Con la sinistra al governo la Cina sarà sempre più vicina. Per ora un seminario  a porte chiuse, per i giornalisti,  tenuto lo scorso 25 maggio con gli ex premier dell’epoca dell’Ulivo, Romano Prodi, Massimo D’Alema e Giuliano Amato, che  stanno studiando una cura cinese per l’italia, poi chissà. Al “brain storming”, organizzato dalla “Fondazione Italianieuropei” e da “Osservatorio Asia”, tenutosi  a Palazzo Rospigliosi a Roma, ha parlato  anche Sun Jiazheng, ex ministro della Cultura e attuale vicepresidente della Conferenza consultiva politica del popolo cinese. Ai tre ex presidenti del consiglio sembra non interessare solo la dinamica potente dell’economia cinese ma persino il sistema politico basato sul partito unico.

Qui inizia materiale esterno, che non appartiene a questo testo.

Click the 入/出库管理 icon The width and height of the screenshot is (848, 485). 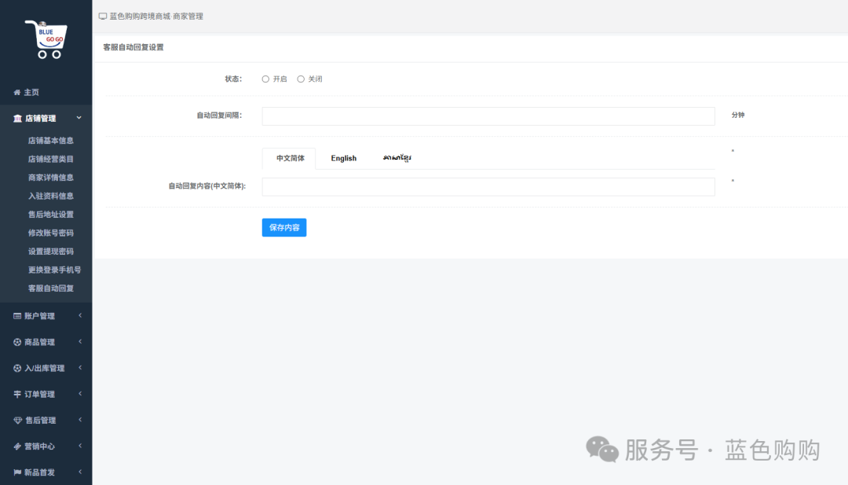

Sicuramene non si è parlato di diritti umani, di strage di Tien An Men di cui fra pochi giorni ricorrerà il ventiduesimo anniversario, né tantomeno del premio Nobel per la pace tuttora costretto ai domiciliari e  impossibilitato al ritiro della statuetta  in quel di Stoccolma, cioè il dissidente Xiao Bo. Il titolo del convegno non lascia spazio a voli pindarici a proposito del suo carattere agiografico: “L’identità della Cina contemporanea”. Nella vulgata di chi lo ha reso possibile, “l’incontro, organizzato dalla Fondazione Italianieuropei e da Osservatorio Asia, diretto da Alberto Forchielli, nell’ambito delle rispettive attività di approfondimento sui temi di politica internazionale, sarà il primo appuntamento di un progetto più ampio volto ad indagare gli sviluppi interni alla Repubblica popolare cinese, per cercare di capire la direzione verso cui la Cina si muove oggi e il ruolo che giocherà domani sullo scenario internazionale. Una occasione unica per guardare dietro al “miracolo cinese” senza fermarsi a interpretazioni superficiali o valutazioni parziali.” E quali sarebbero queste “interpretazioni superficiali” e “valutazioni parziali”?

Ad esempio quella che il paese sede dell’ex Impero Celeste non va molto forte nel rispetto dei diritti umani, nell’applicazione della giustizia e nelle esecuzioni capitali? All’incontro a porte chiuse ha partecipato anche il nuovo ambasciatore della repubblica popolare cinese in Italia, Ding Wei, che solo pochi giorni prima aveva presentato le proprie credenziali al presidente Napolitano. Sembra inoltre che i cinesi ambiscano a diventare leader nel mercato mondiale dell’Alta velocità dei treni. E questa può anche essere stata un’occasione in cui i capitalisti di stato organizzati dal partito unico comunista cinese hanno ricevuto rassicurazioni al riguardo da quelli che sperano di diventare i futuri governanti italiani.